В квартире была какая-то странная, зловещая тишина. По испуганному лицу жены, по тому, как она недоверчиво, крадено взглянула на него и затем уткнулась глазами куда-то в пол, Дмитрий Ефимович понял: что-то произошло неприятное.

— А Колька где?

— Анастасию Васильевну увезли в больницу, — сказала Нина Ивановна, будто не слыша вопроса.

— А что с ней? — Он отметил про себя, что спрашивает намеренно удивленно, хотя удивляться вроде бы нечему.

— Я вызвала «скорую». С сердцем чо-то.

— А что врач сказал?

— Проверяться надо, сказал.
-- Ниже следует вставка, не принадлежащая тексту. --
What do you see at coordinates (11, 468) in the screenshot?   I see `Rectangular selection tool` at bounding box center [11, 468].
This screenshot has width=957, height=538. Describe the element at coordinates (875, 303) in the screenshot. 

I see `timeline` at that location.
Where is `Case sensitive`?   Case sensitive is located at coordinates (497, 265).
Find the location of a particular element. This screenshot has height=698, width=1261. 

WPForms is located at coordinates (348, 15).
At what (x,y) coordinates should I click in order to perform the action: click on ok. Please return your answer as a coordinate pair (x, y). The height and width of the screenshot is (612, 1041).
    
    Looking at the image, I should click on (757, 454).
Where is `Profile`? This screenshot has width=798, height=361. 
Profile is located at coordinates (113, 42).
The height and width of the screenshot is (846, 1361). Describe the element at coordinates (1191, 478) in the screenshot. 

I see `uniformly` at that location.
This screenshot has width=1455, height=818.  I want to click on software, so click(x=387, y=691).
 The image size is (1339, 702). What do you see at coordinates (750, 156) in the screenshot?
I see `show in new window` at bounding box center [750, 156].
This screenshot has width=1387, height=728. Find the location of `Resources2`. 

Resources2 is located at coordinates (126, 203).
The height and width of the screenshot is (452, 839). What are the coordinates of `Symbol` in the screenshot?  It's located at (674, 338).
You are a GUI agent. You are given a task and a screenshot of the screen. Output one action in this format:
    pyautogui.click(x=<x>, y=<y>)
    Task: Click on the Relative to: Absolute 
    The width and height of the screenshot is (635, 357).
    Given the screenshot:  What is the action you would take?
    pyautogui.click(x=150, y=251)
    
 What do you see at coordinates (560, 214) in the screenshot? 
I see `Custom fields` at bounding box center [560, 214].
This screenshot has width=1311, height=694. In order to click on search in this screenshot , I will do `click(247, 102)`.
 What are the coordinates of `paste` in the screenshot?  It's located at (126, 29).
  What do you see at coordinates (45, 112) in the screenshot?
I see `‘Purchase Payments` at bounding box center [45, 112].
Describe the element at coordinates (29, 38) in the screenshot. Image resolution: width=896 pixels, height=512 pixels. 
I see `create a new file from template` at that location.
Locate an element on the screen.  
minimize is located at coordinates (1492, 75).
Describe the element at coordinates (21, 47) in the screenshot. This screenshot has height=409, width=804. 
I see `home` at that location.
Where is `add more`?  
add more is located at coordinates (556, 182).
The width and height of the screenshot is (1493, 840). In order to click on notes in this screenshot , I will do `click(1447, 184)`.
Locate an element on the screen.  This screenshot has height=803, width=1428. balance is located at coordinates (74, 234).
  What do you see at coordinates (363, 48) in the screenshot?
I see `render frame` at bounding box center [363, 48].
Сразу-то рази определишь.

Она хотела еще что-то сказать, уже раскрыла рот, но тут же закрыла.

— Ну?! — Это прозвучало как вопрос.

— Зря ты на нее налеташь, Митрий.

— Где Колька?

— Ушел куда-то.

Колька был вроде гостиничного жильца, поспит и где-то допоздна шатается. Молчаливый, медлительный, бука букой. Но старший Пискунов знает, что сын только дома такой, а в школе с ребятами бывает и разговорчивым.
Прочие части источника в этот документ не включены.